At the same time, the program of the publishing house was expanded in scope, while they had previously published mainly books for the age groups of 10 or 12 years, titles for younger readers were also put out. Under the direction of Jürgen Weidenbach, publishing sales grew strong the next four years. Since 2008, cbj and cbt are two independent publishers with their own hardcover and paperback programs. In the course, the "omnibus" brand was discontinued, and diverse titles were added in the programs from cbj and cbt. In 2009, cbj audio was started for audiobooks of children's literature, which was formally offered under the name "audionauten". Since the renaming, cbj audio functions as an independent publisher under the Random House Publishing Group, but is organizationally assigned to Random House Audio. In August 2014, Nicola Bartels took over editorial responsibilities for cbj and cbt, publishing director is still Jürgen Weidenbach.

== Program ==
Today cbj publishes a wide range of literature from children's book through to youth books for readers aged 3 to 14 years and "All Age " titles. The publisher offers both paperbacks and hardcover. Content included in the program are in the areas of hardcover picture books, illustrated children's books, read-aloud stories and children’s novels, and also fantastic socio-critical scenarios for teenagers. Additionally, cbj also offers nonfiction. The publisher also offers a few apps.

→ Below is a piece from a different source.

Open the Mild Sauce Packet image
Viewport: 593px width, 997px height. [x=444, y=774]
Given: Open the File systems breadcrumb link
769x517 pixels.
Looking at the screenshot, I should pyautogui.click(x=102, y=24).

Among the authors from cbj include German writers such as Ingo Siegner, Julian Press, Patricia Schröder, Usch Luhn and Ute Krause. Additionally, cbj publishes German-language editions from international authors, including Christopher Paolini ( "Eragon"), Jonathan Stroud ( "Bartimaeus"), Markus Zusak ( "The Book Thief"), Michael Scott ("The Secrets of the Immortal Nicholas Flamel") and Tony DiTerlizzi ( "the Spiderwick Chronicles"). Furthermore, is the publishing of book series such as "Der kleine Drache Kokosnuss " (Ingo Siegner), "Five Friends" (Enid Blyton) or "Nele" (Usch Luhn). In collaboration with GEOlino, classical children's literature is published under the name "GEOlino library", including "The Jungle Book" or "Treasure Island" (Robert Louis Stevenson). As of September 2005 over 380,000 copies were sold.

Overall, there are currently more than 1,400 titles available.

=== Reading Promotion ===
In the 1990s, the C. Bertelsmann Youth Publishing initiated the campaign "Ich schenk Dir eine Geschichte", which is carried out within the framework of the World Book Day. In recent years, the publisher has reached through this, multiple runs of over a million copies, most recently, in 2015 with "Die Krokodilbande in geheimer Mission" by Dirk Ahner. Additionally, cbj is a member of Arbeitsgemeinschaft von Jugendbuchverlagen ajv (Association of Youth book publishers). The avj represents the interests of the publishing industry and promotes projects and awards in the field of children's literature.